AWS: Transport libs

In this role I was responsible for maintaining the secure transport libraries used to power AWS data centers. These included s2n-quic and s2n-tls, which are implementations of the QUIC and TLS protocols respectively.

As part of maintenance, my responsibilities included adding new library features, accessing and mitigating security vulnerability, on-boarding new customer integrations, helping debug existing customer integrations, helping onboard new team members, updating public and internal documentation.

I joined the team when we were in the process of implementing s2n-quic so I am also one of the original core maintainers of s2n-quic who helped build and launch the library. In this capacity I designed and implemented core features in the library, coordinated 3rd party pentests, helped with customer integrations, etc.

s2n-quic: Implement Optimistic ACK Attack mitigations

Tracking issue: https://github.com/aws/s2n-quic/issues/1962 Feature PR: https://github.com/aws/s2n-quic/pull/1986

This was tricky since the RFC is very sparse in its guidance. How often should we skip packets? How many packets to skip? How do we track/clear skipped packets?

An endpoint that acknowledges packets it has not received might cause a congestion controller to permit sending at rates beyond what the network supports. An endpoint MAY skip packet numbers when sending packets to detect this behavior. An endpoint can then immediately close the connection with a connection error of type PROTOCOL_VIOLATION

We choose to skip 1 packet in the range [cwnd/2, cwnd*2]. Since we are trying to control cwnd explosion, basing the skip value on cwnd scaled with the cwnd state over the lifetime of the connection.

Other implementations were choosing this value statically.

Only skip a packet number after verifying the peer did not send the previous one. Many of the implementations were doing this check naively. They would skip packets at a regular interval, clearing the previous skipped pn. Only tracking a single skipped packet and clearing the skipped pn, before verifying the peer did not ack the previous skipped packet means that they were not necessarily doing the mitigation (depending on which packed was skipped).

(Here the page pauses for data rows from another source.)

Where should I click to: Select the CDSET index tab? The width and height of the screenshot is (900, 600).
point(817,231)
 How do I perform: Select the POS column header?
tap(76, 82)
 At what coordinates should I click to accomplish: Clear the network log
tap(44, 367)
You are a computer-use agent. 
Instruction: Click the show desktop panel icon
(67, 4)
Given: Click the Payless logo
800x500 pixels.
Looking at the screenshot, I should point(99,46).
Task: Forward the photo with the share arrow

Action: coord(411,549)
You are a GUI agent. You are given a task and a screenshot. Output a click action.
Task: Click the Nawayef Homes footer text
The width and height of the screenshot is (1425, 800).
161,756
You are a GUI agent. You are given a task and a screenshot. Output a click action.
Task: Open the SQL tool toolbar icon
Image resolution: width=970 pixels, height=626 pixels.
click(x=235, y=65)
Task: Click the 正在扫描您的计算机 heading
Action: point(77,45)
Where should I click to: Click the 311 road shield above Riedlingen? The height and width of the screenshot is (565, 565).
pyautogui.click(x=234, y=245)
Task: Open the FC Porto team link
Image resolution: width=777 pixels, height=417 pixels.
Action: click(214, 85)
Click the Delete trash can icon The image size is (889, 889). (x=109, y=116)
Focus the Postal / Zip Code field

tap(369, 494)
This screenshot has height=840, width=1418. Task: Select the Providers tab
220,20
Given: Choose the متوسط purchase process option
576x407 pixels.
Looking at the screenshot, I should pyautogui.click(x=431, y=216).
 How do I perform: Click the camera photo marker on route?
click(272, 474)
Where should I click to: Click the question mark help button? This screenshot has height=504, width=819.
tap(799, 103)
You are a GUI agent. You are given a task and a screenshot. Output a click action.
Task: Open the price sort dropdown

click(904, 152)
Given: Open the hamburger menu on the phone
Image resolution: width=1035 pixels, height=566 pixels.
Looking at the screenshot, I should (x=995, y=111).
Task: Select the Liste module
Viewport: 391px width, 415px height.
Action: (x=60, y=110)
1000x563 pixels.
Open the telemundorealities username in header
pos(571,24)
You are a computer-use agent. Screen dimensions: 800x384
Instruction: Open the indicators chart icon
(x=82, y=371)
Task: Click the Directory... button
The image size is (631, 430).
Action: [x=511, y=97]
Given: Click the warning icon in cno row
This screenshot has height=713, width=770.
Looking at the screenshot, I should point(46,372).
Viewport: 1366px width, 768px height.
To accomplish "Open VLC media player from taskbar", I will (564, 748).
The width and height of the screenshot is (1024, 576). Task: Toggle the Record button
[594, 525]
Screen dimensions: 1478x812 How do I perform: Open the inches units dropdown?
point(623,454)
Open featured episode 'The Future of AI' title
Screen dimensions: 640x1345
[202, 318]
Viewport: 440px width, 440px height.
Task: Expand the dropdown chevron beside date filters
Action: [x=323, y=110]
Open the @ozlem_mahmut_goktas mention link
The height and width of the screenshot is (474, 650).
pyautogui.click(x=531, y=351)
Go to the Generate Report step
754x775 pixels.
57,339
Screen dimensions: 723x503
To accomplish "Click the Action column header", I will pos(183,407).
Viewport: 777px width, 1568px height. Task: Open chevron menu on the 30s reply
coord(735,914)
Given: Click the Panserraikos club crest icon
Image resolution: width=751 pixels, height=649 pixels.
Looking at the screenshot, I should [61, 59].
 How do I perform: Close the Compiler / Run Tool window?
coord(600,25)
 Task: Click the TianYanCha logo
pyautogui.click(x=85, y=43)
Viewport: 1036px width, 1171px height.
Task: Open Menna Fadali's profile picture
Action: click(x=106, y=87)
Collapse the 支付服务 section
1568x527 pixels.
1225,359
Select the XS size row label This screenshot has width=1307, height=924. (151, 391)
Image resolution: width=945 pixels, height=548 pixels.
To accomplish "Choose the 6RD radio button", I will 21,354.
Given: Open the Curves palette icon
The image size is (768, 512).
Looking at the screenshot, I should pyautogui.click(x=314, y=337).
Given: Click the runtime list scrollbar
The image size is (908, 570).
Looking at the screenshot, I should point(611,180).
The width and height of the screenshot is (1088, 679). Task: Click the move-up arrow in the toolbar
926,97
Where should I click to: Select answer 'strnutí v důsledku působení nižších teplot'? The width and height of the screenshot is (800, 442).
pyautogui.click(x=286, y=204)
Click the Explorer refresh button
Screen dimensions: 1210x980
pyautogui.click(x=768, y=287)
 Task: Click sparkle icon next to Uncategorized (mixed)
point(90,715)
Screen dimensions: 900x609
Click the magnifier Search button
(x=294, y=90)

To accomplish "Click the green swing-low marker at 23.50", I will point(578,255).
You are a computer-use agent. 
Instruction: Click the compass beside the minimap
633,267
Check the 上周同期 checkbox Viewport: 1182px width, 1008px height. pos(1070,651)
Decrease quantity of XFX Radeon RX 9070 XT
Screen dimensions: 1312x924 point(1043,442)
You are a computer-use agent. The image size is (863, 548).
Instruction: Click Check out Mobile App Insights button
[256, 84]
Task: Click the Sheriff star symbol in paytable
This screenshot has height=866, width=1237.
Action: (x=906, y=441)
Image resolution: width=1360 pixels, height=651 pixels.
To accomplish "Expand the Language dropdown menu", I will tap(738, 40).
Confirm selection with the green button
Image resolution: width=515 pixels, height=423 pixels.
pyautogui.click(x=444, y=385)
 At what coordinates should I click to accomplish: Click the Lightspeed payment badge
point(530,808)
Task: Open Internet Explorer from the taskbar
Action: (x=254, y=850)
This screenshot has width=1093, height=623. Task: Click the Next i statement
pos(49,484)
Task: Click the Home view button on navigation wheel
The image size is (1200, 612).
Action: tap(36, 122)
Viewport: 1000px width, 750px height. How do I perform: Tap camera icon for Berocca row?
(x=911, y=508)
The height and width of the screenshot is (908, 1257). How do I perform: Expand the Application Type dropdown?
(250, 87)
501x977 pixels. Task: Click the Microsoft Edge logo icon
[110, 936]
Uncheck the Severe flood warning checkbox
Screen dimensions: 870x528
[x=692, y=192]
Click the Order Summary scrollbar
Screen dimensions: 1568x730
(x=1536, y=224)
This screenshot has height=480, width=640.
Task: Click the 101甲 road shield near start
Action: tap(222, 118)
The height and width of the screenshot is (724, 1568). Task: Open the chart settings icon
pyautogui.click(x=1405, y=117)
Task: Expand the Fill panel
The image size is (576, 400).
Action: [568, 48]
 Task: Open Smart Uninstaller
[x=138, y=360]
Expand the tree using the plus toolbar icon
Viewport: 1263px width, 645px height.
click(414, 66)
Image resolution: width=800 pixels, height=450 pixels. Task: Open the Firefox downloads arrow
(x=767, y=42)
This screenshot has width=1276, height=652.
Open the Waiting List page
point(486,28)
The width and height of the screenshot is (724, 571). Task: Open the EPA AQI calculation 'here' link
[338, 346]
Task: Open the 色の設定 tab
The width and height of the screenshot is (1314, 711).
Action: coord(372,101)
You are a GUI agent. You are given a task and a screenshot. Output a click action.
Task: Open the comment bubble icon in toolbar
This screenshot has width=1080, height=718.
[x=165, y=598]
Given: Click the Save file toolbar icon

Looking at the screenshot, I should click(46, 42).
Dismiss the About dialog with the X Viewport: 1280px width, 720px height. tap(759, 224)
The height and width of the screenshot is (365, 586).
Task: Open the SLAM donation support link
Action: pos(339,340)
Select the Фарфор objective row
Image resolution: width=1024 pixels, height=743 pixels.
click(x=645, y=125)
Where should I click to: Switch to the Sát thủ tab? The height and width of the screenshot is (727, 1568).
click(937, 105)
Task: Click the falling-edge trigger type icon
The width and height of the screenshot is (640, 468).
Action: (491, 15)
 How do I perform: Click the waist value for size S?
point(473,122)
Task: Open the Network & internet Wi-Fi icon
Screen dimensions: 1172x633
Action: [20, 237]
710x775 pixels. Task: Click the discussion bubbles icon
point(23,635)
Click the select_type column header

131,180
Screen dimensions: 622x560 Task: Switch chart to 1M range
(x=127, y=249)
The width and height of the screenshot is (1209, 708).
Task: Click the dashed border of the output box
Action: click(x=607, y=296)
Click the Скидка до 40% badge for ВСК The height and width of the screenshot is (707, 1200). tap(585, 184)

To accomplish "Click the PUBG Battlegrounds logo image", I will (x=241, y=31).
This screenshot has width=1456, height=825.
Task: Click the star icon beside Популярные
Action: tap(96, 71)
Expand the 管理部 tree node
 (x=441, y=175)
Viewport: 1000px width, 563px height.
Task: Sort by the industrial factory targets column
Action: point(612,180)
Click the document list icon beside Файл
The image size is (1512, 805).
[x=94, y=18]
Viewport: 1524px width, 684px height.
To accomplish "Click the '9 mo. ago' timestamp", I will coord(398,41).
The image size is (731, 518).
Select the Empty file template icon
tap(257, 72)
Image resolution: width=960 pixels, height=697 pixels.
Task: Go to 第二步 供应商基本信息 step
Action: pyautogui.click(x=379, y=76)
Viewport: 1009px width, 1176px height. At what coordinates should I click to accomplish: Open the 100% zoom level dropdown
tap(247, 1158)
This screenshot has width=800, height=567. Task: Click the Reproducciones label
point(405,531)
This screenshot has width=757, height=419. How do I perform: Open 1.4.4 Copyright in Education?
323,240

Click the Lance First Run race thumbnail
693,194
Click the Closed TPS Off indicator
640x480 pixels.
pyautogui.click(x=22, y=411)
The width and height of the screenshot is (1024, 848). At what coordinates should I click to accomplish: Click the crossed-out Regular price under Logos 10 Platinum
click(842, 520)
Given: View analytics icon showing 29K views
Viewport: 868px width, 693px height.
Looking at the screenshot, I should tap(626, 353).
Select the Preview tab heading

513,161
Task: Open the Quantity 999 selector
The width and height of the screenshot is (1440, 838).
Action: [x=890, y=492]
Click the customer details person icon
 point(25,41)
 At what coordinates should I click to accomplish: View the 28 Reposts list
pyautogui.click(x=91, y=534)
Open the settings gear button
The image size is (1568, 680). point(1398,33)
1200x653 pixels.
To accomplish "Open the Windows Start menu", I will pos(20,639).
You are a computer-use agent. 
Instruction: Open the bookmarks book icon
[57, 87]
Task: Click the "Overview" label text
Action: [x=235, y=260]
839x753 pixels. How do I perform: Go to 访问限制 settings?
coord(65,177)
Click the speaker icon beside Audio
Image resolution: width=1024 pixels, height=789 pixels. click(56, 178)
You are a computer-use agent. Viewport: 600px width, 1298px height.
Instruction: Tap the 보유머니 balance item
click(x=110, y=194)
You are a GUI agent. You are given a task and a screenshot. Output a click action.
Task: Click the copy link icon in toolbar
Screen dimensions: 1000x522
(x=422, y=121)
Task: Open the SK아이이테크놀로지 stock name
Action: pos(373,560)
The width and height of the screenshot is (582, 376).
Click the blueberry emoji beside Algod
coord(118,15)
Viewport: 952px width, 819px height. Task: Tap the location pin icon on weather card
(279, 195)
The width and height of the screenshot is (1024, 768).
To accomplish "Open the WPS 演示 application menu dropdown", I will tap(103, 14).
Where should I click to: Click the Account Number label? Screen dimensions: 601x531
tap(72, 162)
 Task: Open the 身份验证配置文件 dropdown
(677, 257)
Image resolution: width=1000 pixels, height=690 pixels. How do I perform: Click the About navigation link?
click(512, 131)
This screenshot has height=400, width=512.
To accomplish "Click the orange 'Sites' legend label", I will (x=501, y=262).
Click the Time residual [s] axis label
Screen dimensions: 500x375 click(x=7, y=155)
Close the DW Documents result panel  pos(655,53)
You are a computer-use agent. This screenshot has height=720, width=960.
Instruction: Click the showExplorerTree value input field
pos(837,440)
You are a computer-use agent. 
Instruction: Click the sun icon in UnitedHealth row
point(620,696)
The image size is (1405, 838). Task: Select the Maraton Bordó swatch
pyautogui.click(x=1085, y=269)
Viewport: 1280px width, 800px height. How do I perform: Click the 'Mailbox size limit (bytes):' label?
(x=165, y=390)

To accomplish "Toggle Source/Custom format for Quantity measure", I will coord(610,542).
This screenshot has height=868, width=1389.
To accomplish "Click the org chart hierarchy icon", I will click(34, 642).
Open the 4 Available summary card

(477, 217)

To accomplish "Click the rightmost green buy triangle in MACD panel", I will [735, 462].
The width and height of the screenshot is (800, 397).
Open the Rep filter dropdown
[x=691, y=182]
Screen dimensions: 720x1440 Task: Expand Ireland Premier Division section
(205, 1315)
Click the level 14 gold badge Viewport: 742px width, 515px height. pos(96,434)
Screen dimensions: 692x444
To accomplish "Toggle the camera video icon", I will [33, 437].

The above method allowed us to only skip a single pn (small mem footprint), while also effectively mitigating the attack.

Example:

So lets say an impl skips every 5th packet. It would skip 5, 10, 15. But the
impl should only skip
[1,2,3,4]; skip 5
< ack [1,2,3,4]

// the skip packet is cleared so the peer can send an ack for 5
[1,2,3,4,6,7,8,9,11]; skip 10
< ack [5,6,7]

Actual calculation:

// bound the random value based on congestion window
let pkt_per_cwnd = path.congestion_window() / path.mtu();
let lower = pkt_per_cwnd / 2;
let upper = pkt_per_cwnd.saturating_mul(2);
let cardinality = upper - lower + 1;
let mut rand = u32::rand() & cardinality;

// skip counter
skip = (lower + MIN_SKIP_COUNTER_VALUE).saturating_add(rand);
*skip_counter = Some(Counter::new(skip));

s2n-quic: Onboarded CloudFront to s2n-quic for HTTP/3 support

Time to First Byte (TTFB) improved by 23.5% overall, but especially on Android with a 37.1% improvement. Additionally, customer engagement metrics from Snap showed improvement to story view times, ad impressions, and a reduction in viewer cancellation counts.

s2n-quic was more performant due to the following reasons.

• cc algorithm (one of the main driver of the TTFB)
  • custom amplification factor
  • gain value
  • loss threshold values
  • initial cwnd value
• mtu probing
• packet pacing
• gso
• ecn
• testing
  • performance via flamegraph
  • netbench
• zero cost event framework
• custom data structures
  • ack range: interval set
  • packet number map: ring buffer which stores consequetive values and allows for ranged delete

s2n-quic/s2n-tls: Async cert loading

https://github.com/aws/s2n-quic/issues/1137 Currently s2n-quic does the certificate lookup/loading operations synchronously. Non ideal for application which handle multiple connections concurrently. The work allowed for certificate lookup/loading operations to be performed asynchronously and enable non-blocking behavior.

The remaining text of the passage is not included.